**Assigned task**
From the first line to the last, repeat the data exactly and drop the pictures.

**Extracted information**
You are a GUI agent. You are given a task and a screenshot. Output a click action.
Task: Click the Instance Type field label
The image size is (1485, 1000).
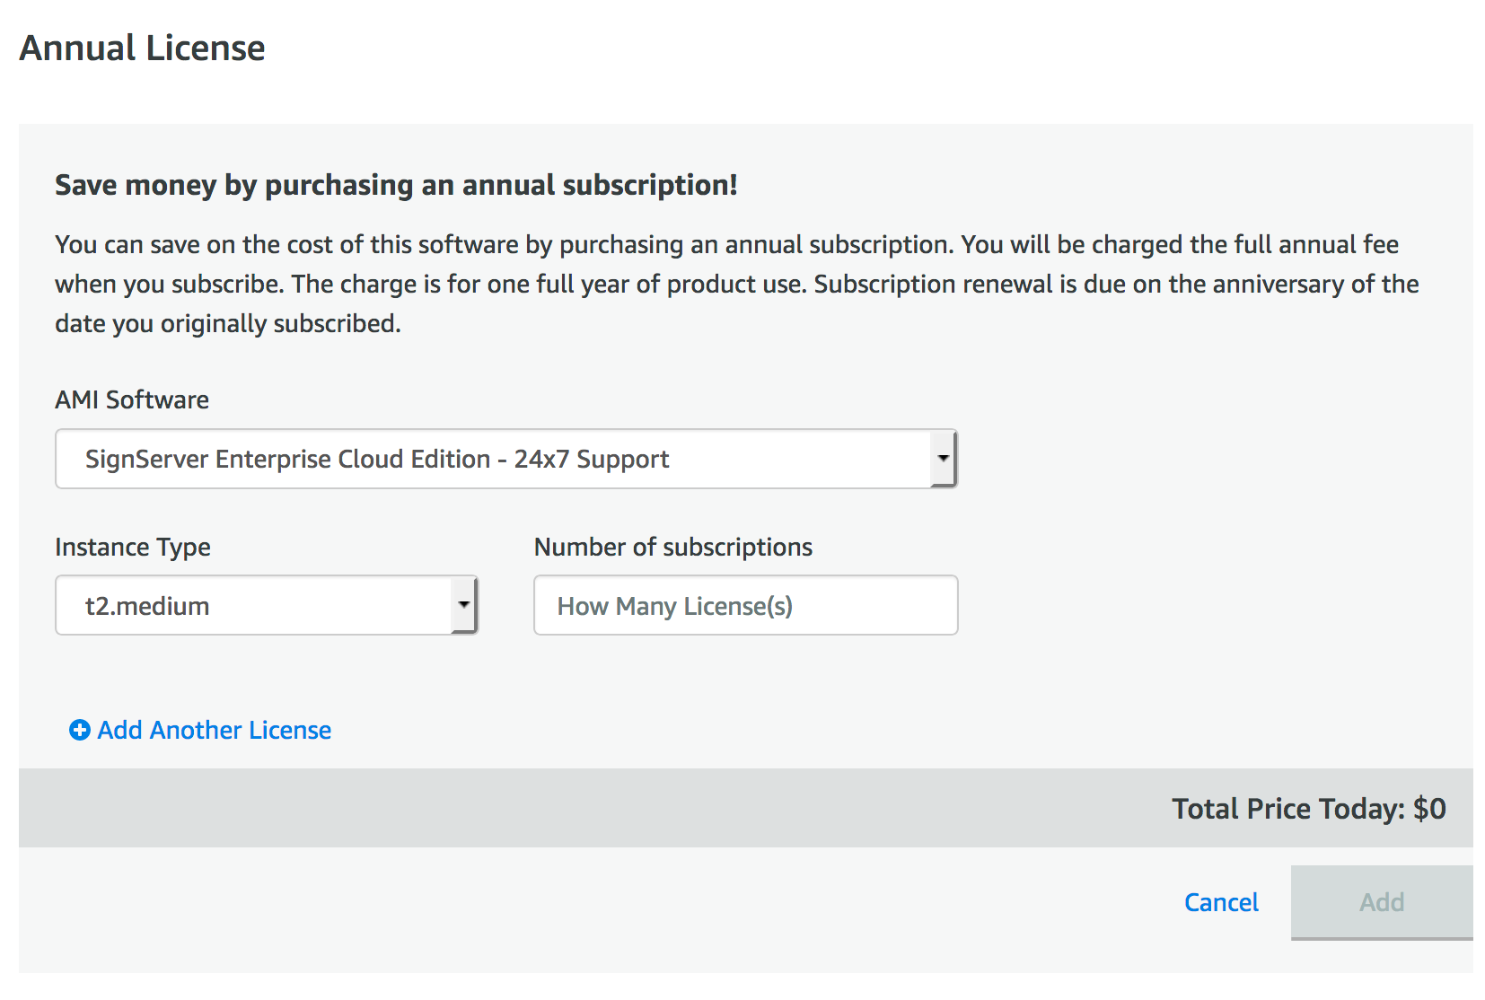(133, 548)
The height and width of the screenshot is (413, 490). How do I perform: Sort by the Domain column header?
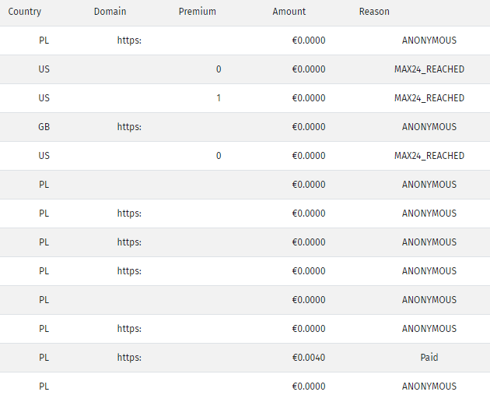(x=110, y=12)
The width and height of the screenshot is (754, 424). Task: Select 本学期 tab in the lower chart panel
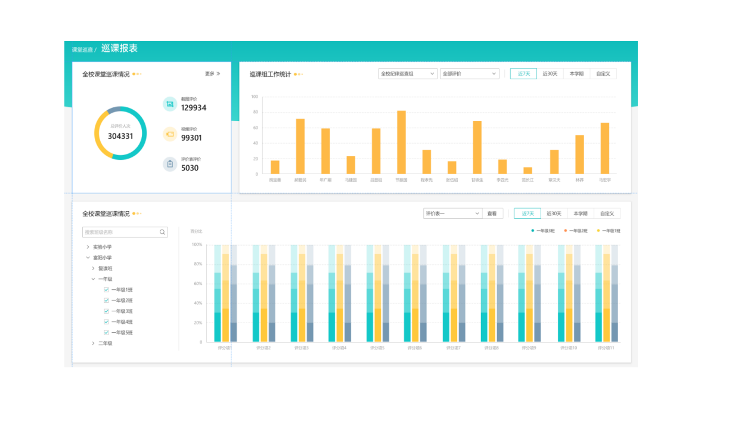tap(580, 213)
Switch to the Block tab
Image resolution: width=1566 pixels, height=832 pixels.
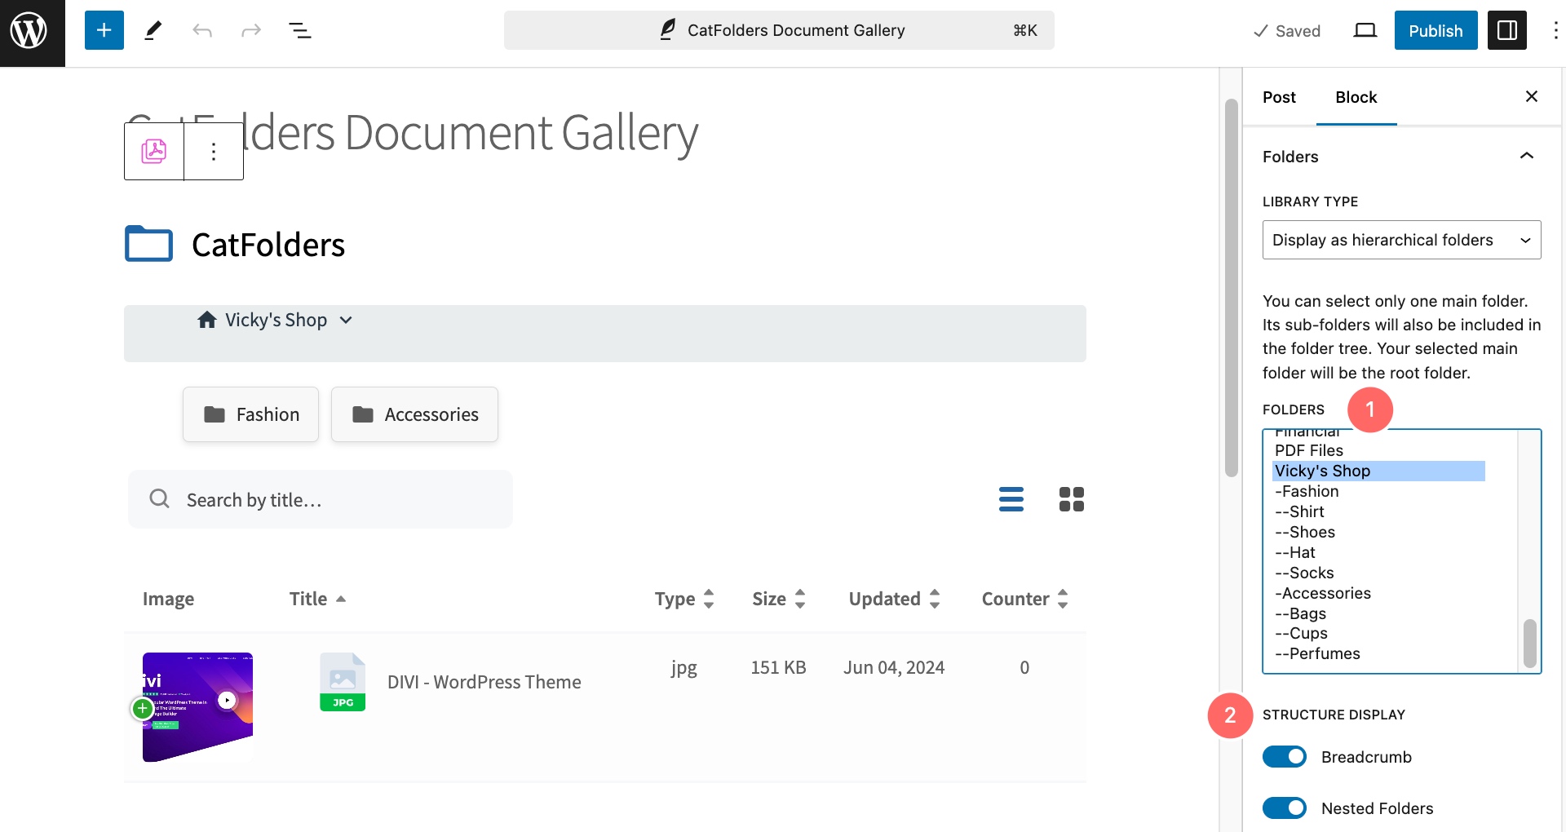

**Solution to this problem**
You are a GUI agent. You are given a task and a screenshot. Output a click action.
Task: Click the Instance Type field label
The image size is (1485, 1000).
(133, 548)
The height and width of the screenshot is (413, 490). How do I perform: Sort by the Domain column header?
(x=110, y=12)
The width and height of the screenshot is (754, 424). Task: Select 本学期 tab in the lower chart panel
tap(580, 213)
Switch to the Block tab
Image resolution: width=1566 pixels, height=832 pixels.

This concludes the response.